> **DOCUMENT PASSAGE**:
Attribution-friendly: a small "Powered by FixTools" link appears in the embed footer.

PNG vs JPG for screenshot PDFs: format choice, text legibility, and archival quality

Screenshots taken on Windows (Win+Shift+S or Print Screen), macOS (Cmd+Shift+4), and most mobile devices default to PNG format. PNG uses lossless compression, which means every pixel in the saved file exactly matches what was on screen at the moment of capture. For screenshots that contain text, interface elements, icons, or sharp lines, this fidelity matters: JPEG compression creates blocking artefacts around high-contrast edges, the kind found in every character of every word in a browser UI or document. A screenshot of a receipt, a software error message, or a chat transcript saved as JPG at typical camera quality (80 to 90 percent) will show visible ringing around text when viewed at high zoom in a PDF. PNG avoids this entirely. When you screenshot a document for archival, the PNG file is always the better input for PDF conversion.

That said, screenshots dominated by photographs or gradient backgrounds, a screenshot of a photo editing tool, a design mockup with a hero photo, a game screenshot, compress more efficiently as JPG without any visible quality loss. A JPG screenshot of a landscape photo in a browser window at 85 percent quality might be 400 KB versus a PNG equivalent at 1.8 MB. For sharing or emailing where every megabyte counts, the JPG-based PDF will be smaller without any practical quality difference for the photographic content. The practical rule: text-heavy screenshots go PNG, photo-heavy screenshots can go JPG. For screenshots that contain both (a product listing page with body copy and product photos), PNG is the safer default because text degradation is more noticeable than photo file size.

> **DATA BLOCK**:
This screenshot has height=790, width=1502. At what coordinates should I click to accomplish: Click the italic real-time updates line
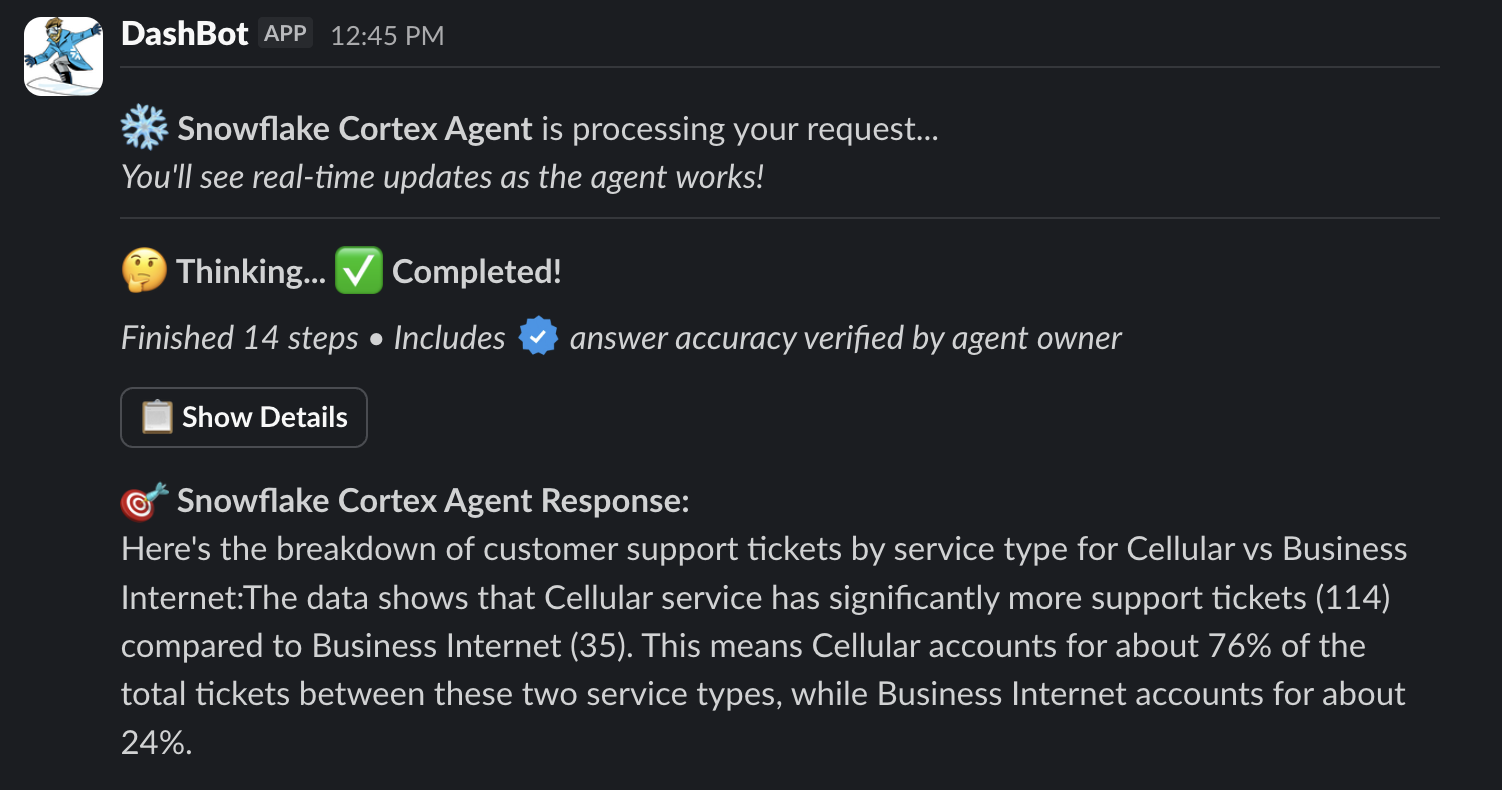click(x=443, y=177)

> **TASK**:
Answer these questions from the passage on PNG and JPG for screenshot PDFs:
1. Which key combination does the passage give for taking a screenshot on macOS?
2. How large is the PNG equivalent of the 400 KB JPG landscape screenshot?
3. Which format is the safer default for screenshots that contain both text and photos?
The lines have no role in this exercise.

> **FINAL ANSWER**:
1. Cmd+Shift+4
2. 1.8 MB
3. PNG